WHAT NEEDS TO BE DONE -> An exact, complete copy of the entries is needed, with the pictures left out.

[Collected data entries]
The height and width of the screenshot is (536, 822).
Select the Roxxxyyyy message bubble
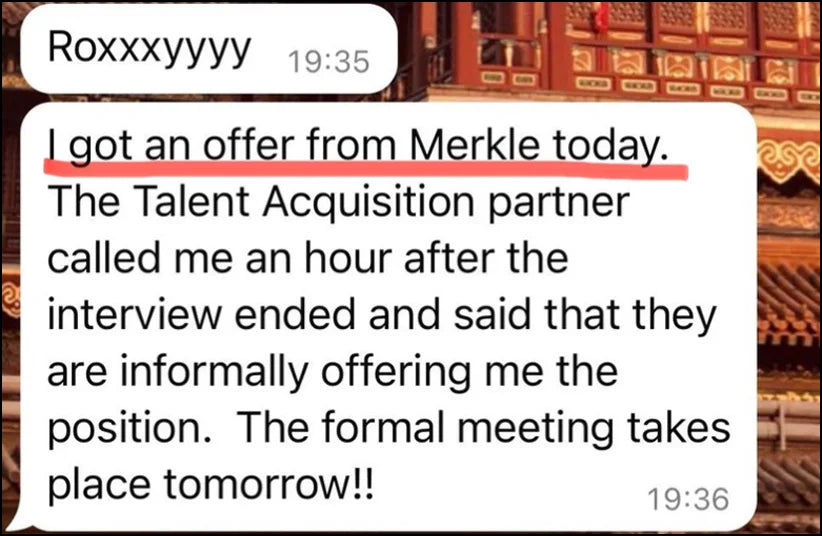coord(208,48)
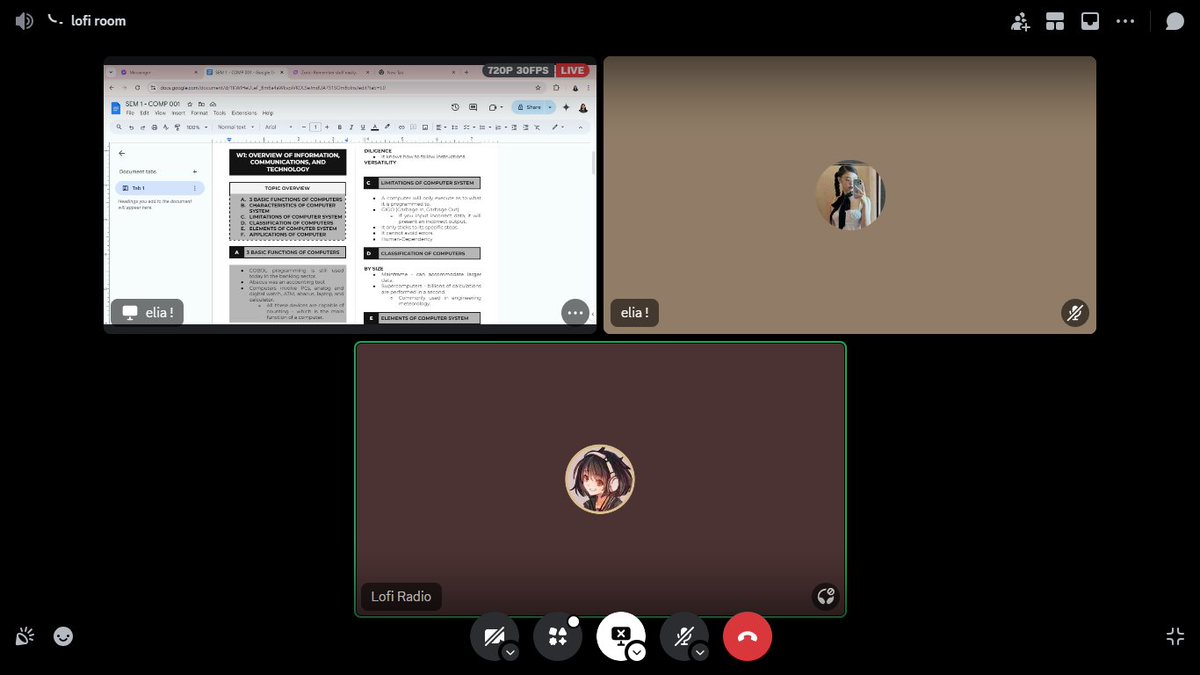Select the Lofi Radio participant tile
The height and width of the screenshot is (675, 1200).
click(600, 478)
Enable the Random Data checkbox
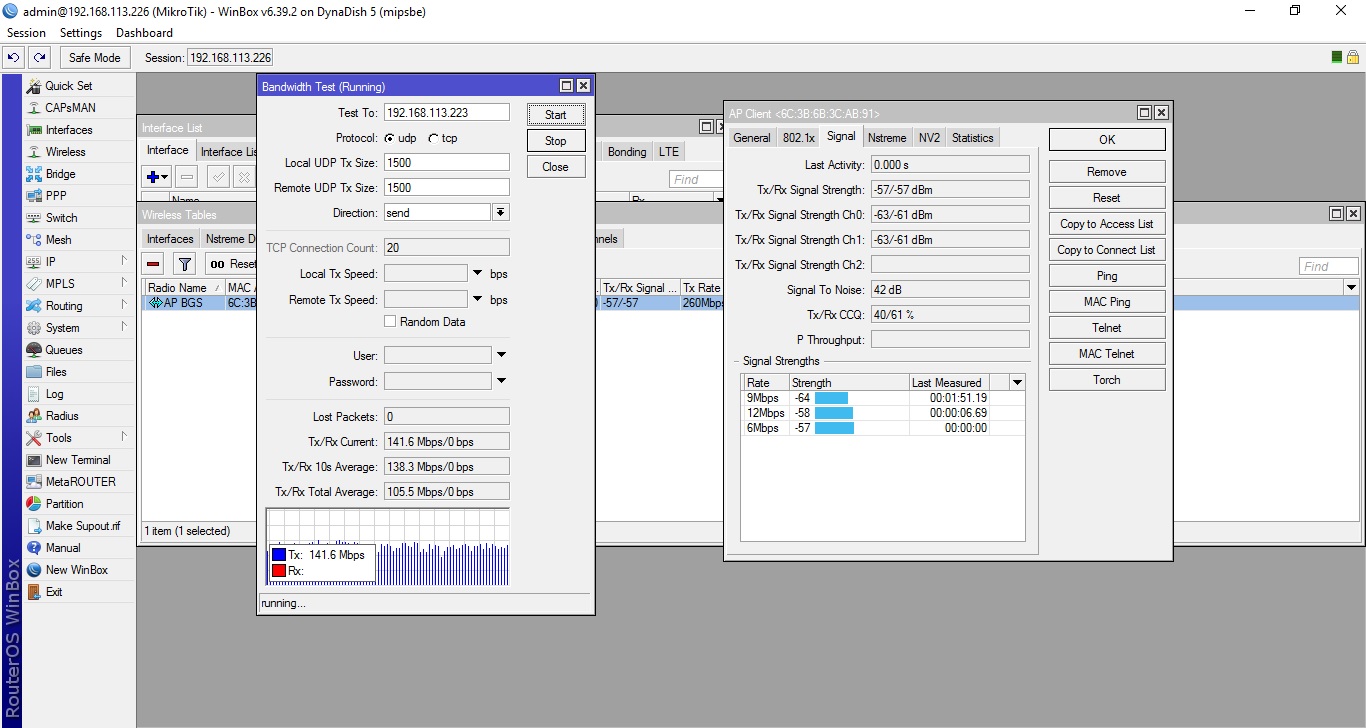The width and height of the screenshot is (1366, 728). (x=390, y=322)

YOUR RESPONSE ->
The height and width of the screenshot is (536, 822).
Select the Roxxxyyyy message bubble
coord(208,48)
Select the Lofi Radio participant tile
The height and width of the screenshot is (675, 1200).
click(600, 478)
Enable the Random Data checkbox
The width and height of the screenshot is (1366, 728). (x=390, y=322)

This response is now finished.